Begin
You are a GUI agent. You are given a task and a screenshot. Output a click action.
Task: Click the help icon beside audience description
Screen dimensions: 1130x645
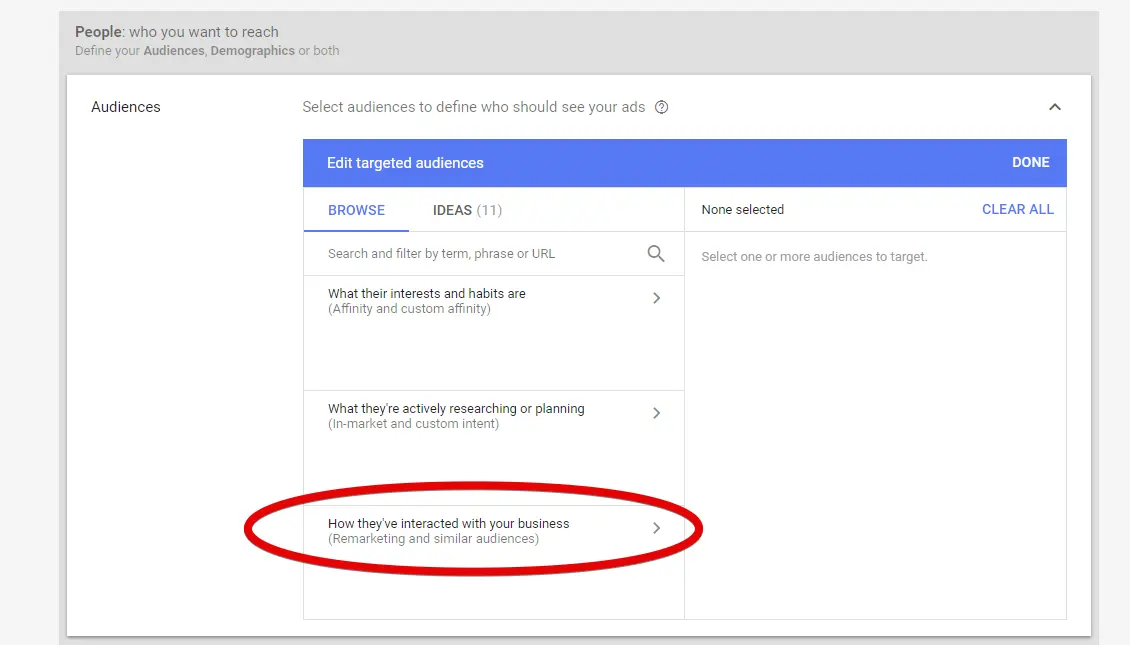click(x=661, y=107)
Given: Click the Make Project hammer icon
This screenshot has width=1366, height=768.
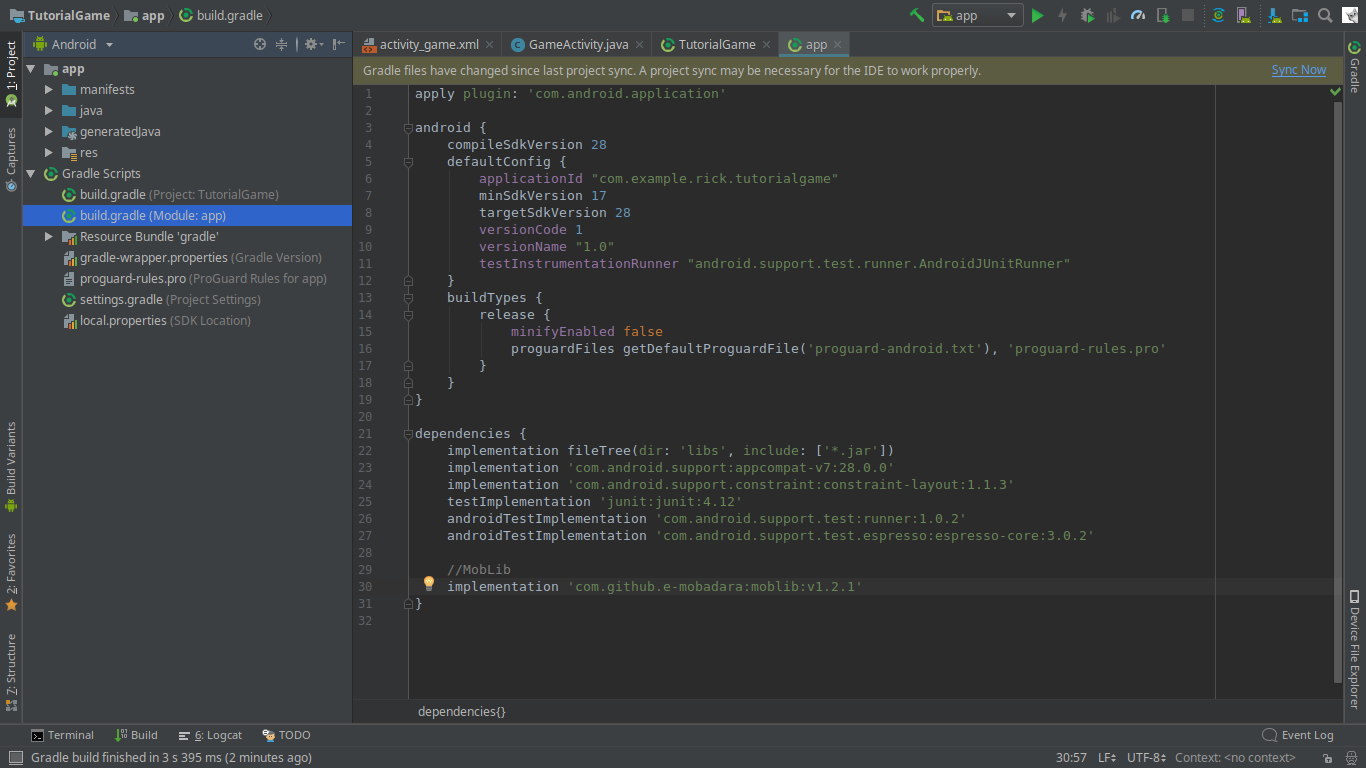Looking at the screenshot, I should pos(916,15).
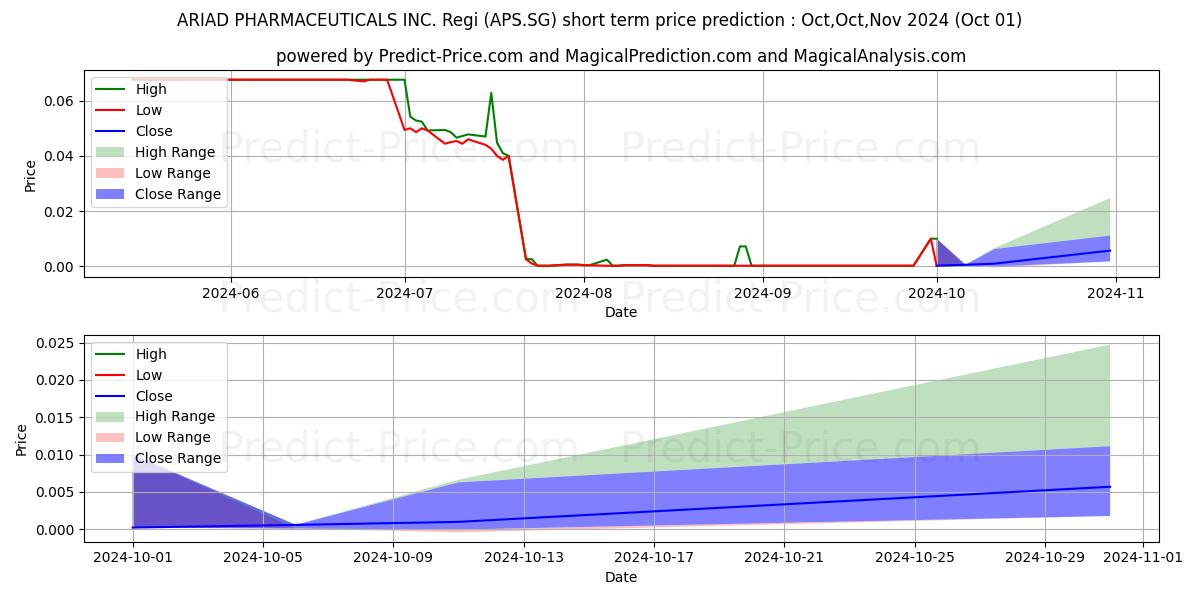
End
:: The exercise ::
Render every line of the records above as a Markdown table with the columns Row and Line, numbering the rows and skipping blank lines. Leave the pictures out of the table.

:: Answer ::
| Row | Line |
|---|---|
| 1 | You are a GUI agent. You are given a task and a screenshot. Output a click action. |
| 2 | Task: Click the help icon beside audience description |
| 3 | Screen dimensions: 1130x645 |
| 4 | click(x=661, y=107) |
| 5 | Given: Click the Make Project hammer icon |
| 6 | This screenshot has width=1366, height=768. |
| 7 | Looking at the screenshot, I should pos(916,15). |